Enfin, Le roman généalogique désire proposer une autre approche de l’analyse littéraire, en délaissant la forme de l’objet textuel clos sur lui-même. Cette étude met en scène l’intimité d’un lecteur et la singularité de son interprétation : en cela, elle s’expose, de manière consciente, à la maladresse, la fragilité, la partialité. Mais elle parie sur la ferveur d’une lecture critique qui déclare sa passion, qui signale la complexité de l’oeuvre et lui rend hommage. Une lecture enquêteuse et curieuse qui tente de redessiner la place du critique. Celui-ci use d’outils spécifiques et interdisciplinaires pour aborder un angle précis du texte. L’analyse se focalise sur l’image et sa mémoire culturelle et symbolique, elle explore la technique photographique et son lien avec la mémoire intime, elle interroge le statut de l’archive comme document historique et comme travail de rêve, elle étudie les phénomènes de transmission et les effets de transfert, elle démonte les mécanismes de construction romanesque.

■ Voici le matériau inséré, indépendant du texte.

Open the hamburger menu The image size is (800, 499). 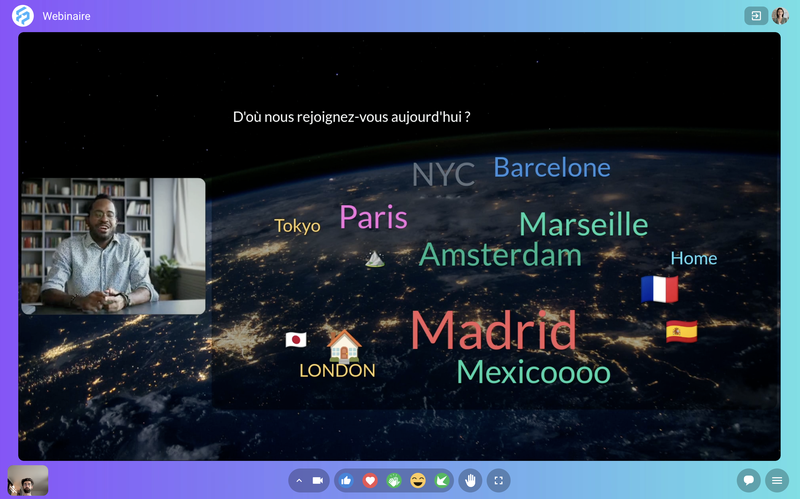coord(776,481)
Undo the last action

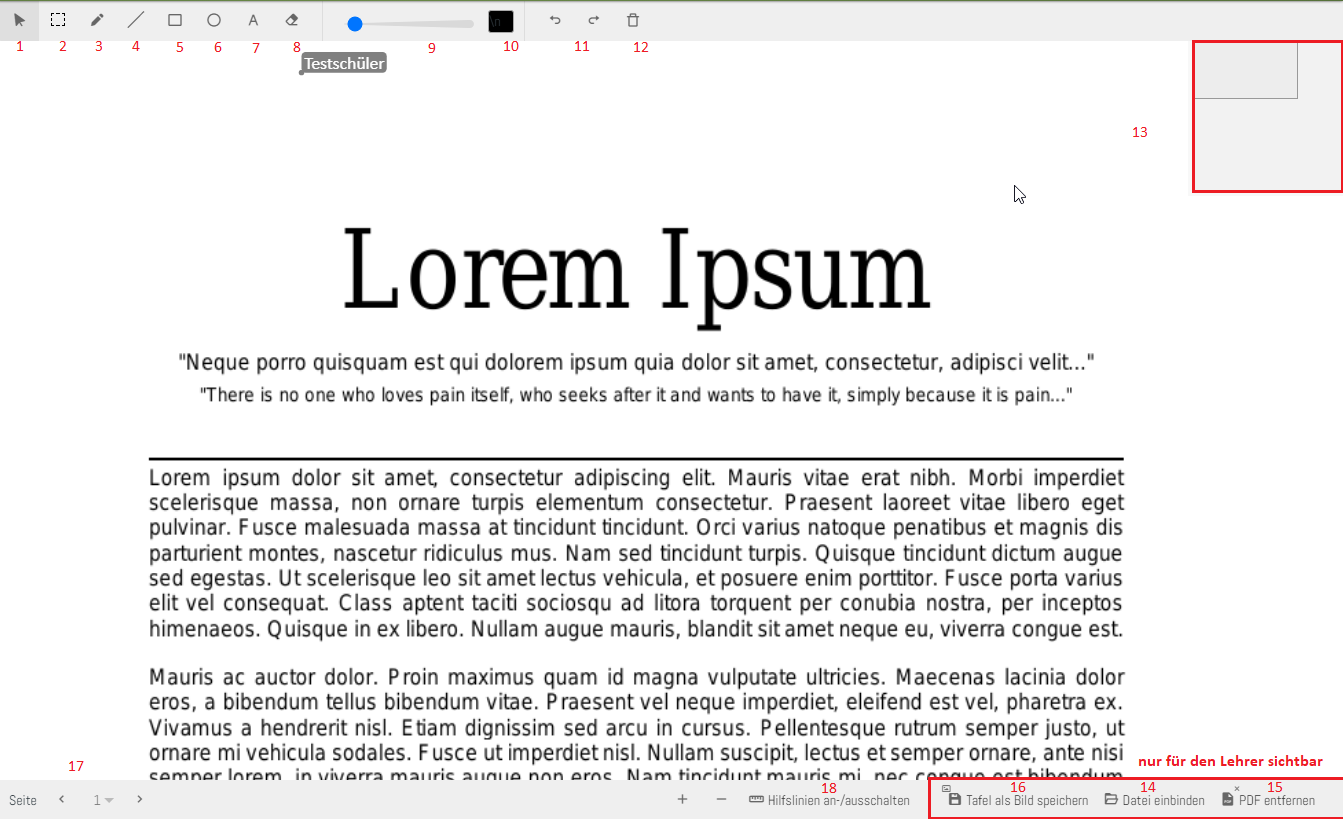pyautogui.click(x=556, y=20)
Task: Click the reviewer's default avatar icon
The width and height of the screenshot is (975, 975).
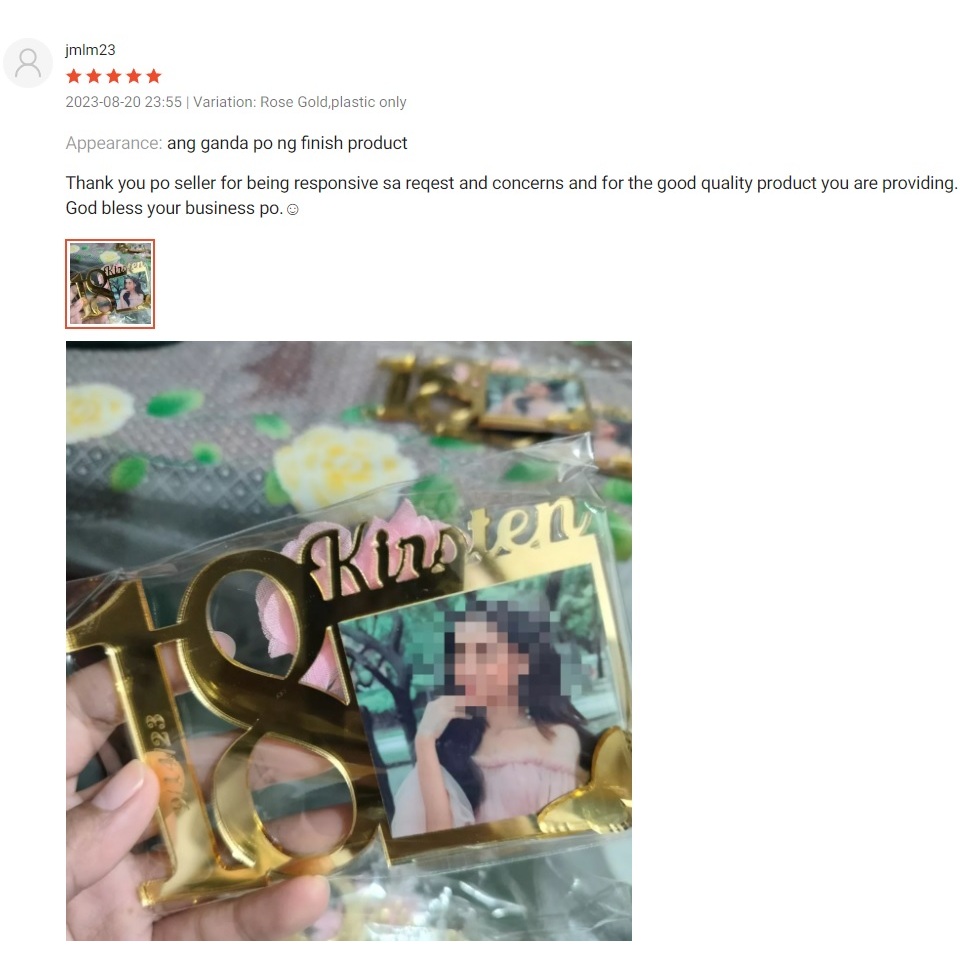Action: 28,63
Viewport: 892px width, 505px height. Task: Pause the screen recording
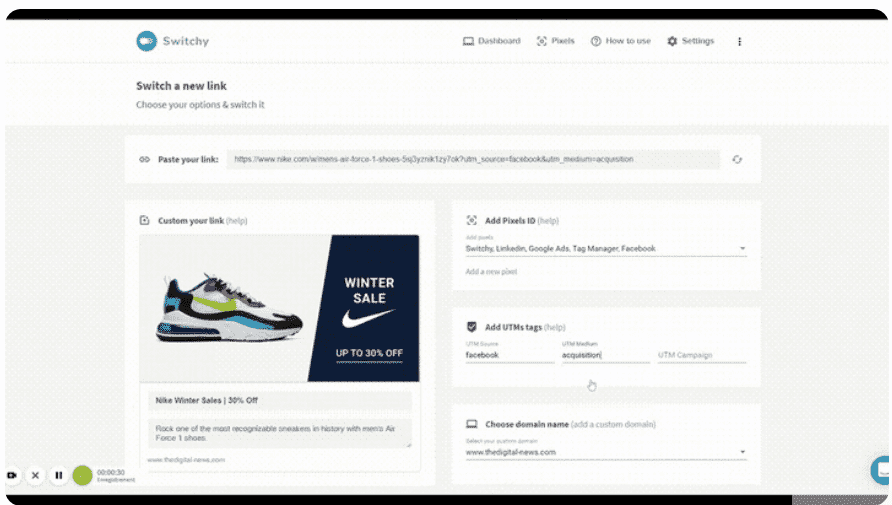click(59, 475)
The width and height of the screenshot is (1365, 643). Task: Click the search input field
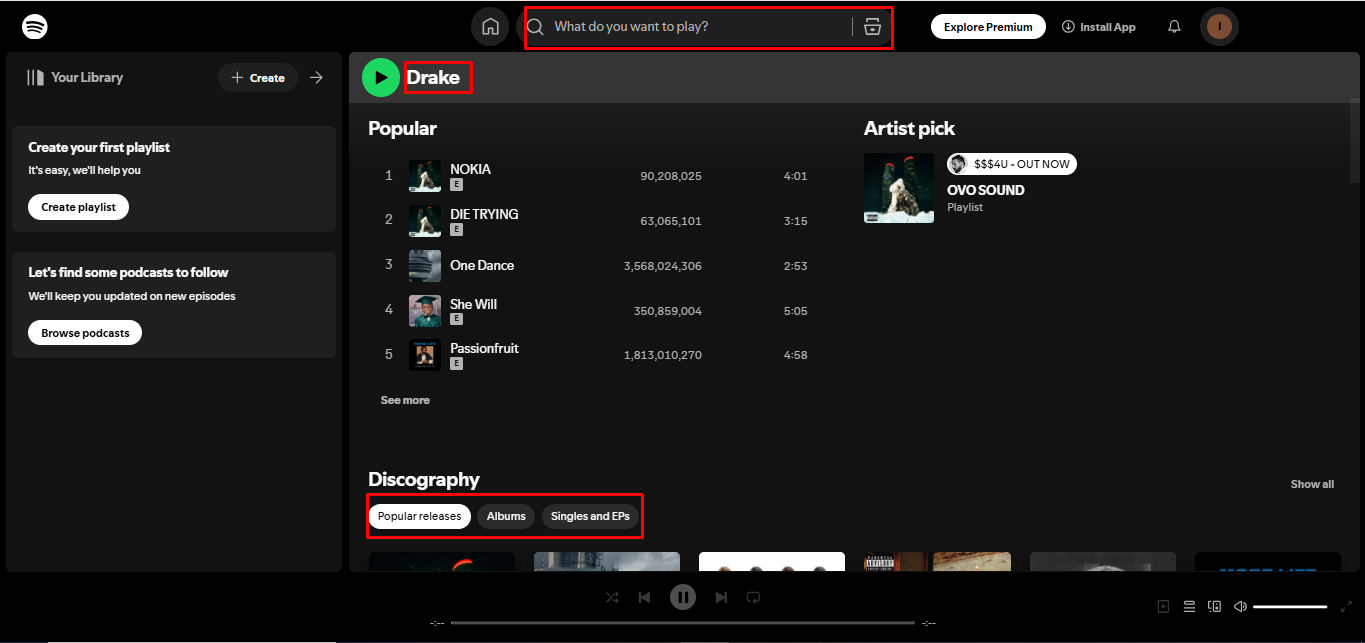pos(700,27)
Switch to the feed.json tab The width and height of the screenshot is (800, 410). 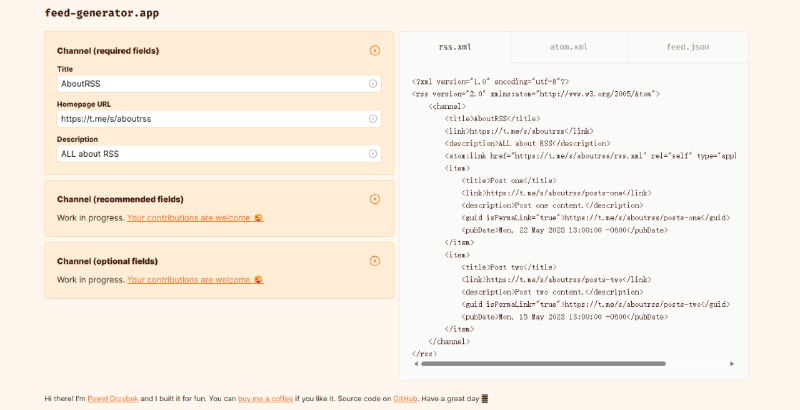(x=687, y=47)
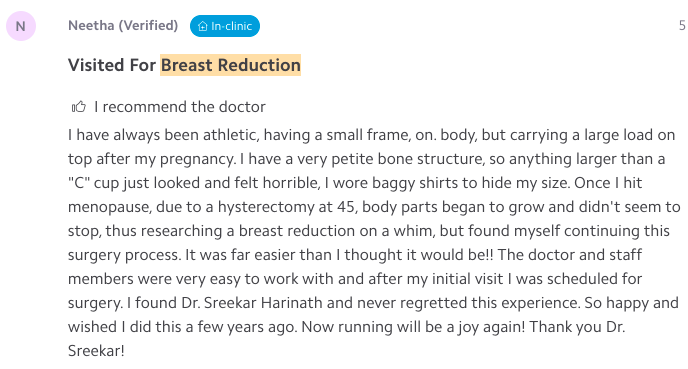Click the highlighted Breast Reduction tag

pyautogui.click(x=230, y=65)
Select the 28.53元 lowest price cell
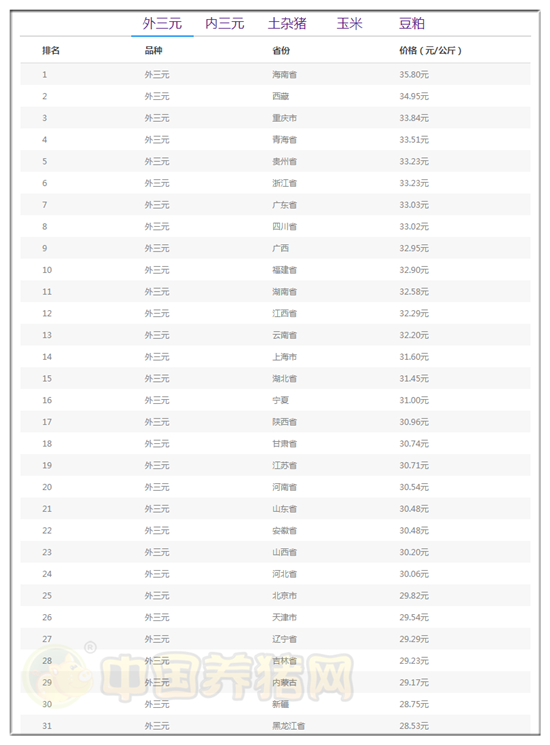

La forme générale de l’étude s’inspire de la structure du roman policier mis en scène par les romans généalogiques eux-mêmes. Le critique enquête sur des phénomènes de disparitions et de réapparitions. Les parents meurent et renaissent sous les traits fantomatiques de personnages légendaires. Comme un détective, le critique piste les formes littéraires et plastiques de ces étranges métamorphoses. Le livre généalogique laisse des blancs, cultive les ellipses, sème des indices. Prisonnier d’une structure textuelle complexe, le lecteur s’avère pris au piège de la culpabilité que lui transmet le narrateur de ce « roman hanté » : celui-ci le rend alors complice d’omission, de trahison, voire même de meurtre. Mû par la curiosité, le désir, le lecteur n’échappe pas à l’aventure littéraire, il participe à l’oeuvre fantôme ; la complétant, l’interprétant, il la fabrique et l’invente, parfois même y ajoute, en surimpression, son propre roman généalogique. Il n’y a pas de lecture innocente, et nous apprenons, à nos dépens et / ou pour notre plus grand plaisir, qu’aucune lecture ne laisse indemne et que toujours nous y laissons des plumes.